Magari la scelta di Barbara non sarà la più appropriata o raffinata dal punto di vista comunicativo. Io non lo so, io non ricevo quella comunicazione: l’ha inviata su un canale che le mie antenne non possono captare. Ma, mi chiedo, è così imprescindibile l’appropriatezza della comunicazione? 

Certo, potendo scegliere tra comunicazione inappropriata e una più appropriata, nessuno avrebbe dubbio. Ma il semplice fatto è che di sesso e disabilità, praticamente, fuori dalle nostre ristrette cerchie di disabili e “addetti ai lavori” non parla praticamente nessuno.

E allora la scelta, al momento presente, non è tra una buona comunicazione e una comunicazione non così buona, ma tra una comunicazione, quale che sia, e nessuna comunicazione. Io, personalmente, scelgo la prima alternativa. Non come punto d’arrivo, né perché non ami la comunicazione ben calibrata, quanto perché occorre infrangere un muro di perbenistica, ipocrita gommosità. E, per farlo, qualche volta occorre ricorrere a strumenti, messaggi o mezzi eclatanti.
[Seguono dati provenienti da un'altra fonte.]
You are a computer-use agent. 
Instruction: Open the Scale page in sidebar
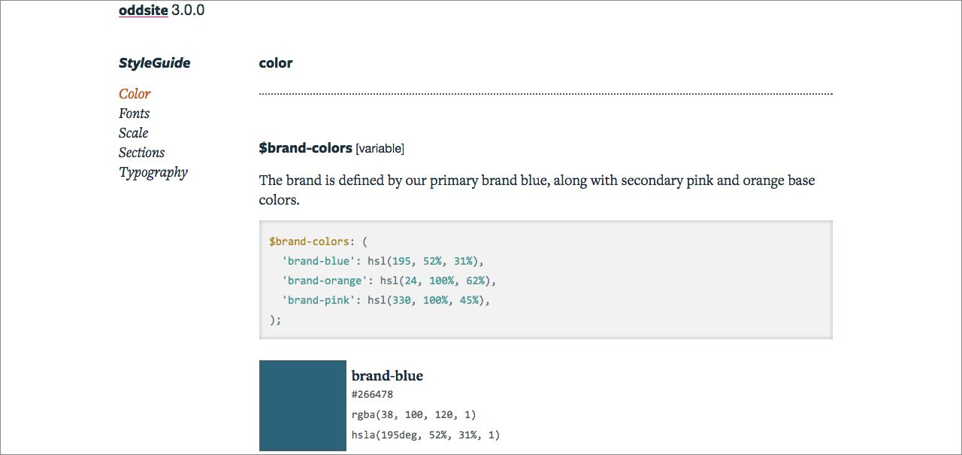tap(133, 133)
Poi, rotto il silenzio, avremo tutto il tempo per “rifinire” i “dettagli” e aggiustare il tiro. Ma, nel frattempo, se ne sarà parlato e, il fatto che se ne stia parlando, darà maggiori possibilità e probabilità anche ad altri di poterne parlare a proprio modo.

Come ho già detto e ripetuto, non so né posso esprimermi sull’appropriatezza del linguaggio scelto da Barbara. So però una cosa o, almeno, credo di saperla. Credo di doverle un ringraziamento sincero. Se ho compreso correttamente il sunto del suo libro, racconta il suo percorso di riappropriazione del proprio corpo, non più e non solo come oggetto di cura, ma come qualcosa in grado di dare e ricevere piacere, di suscitare e sperimentare desiderio ed eccitazione, riportando a completezza l’immagine e l’essenza di una persona con disabilità come soggetto e oggetto di desiderio e pulsione erotica. Per avere tolto pannolone e cateteri e averci rimesso il perizoma, ecco, io credo di poterla e volerla ringraziare.

Un giorno, speriamo presto, le persone con disabilità saranno oggetto di poesia erotica e ne scriveranno. Oppure qualche regista di film porno o erotici  porterà sul set, senza morbosità, una persona con disabilità che riuscirà ad essere sex symbol e sogno erotico anche per uomini e donne senza disabilità. E un giorno, l’erotismo e il sesso delle persone con disabilità verranno riconosciuti come quelle dimensioni appaganti e gioiose che possono e devono essere. Ma, fino ad allora, io sento di dover ringraziare chiunque ne parli, anche quando non lo faccia proprio al meglio che sia possibile, perché il silenzio è peggio, molto ma molto peggio.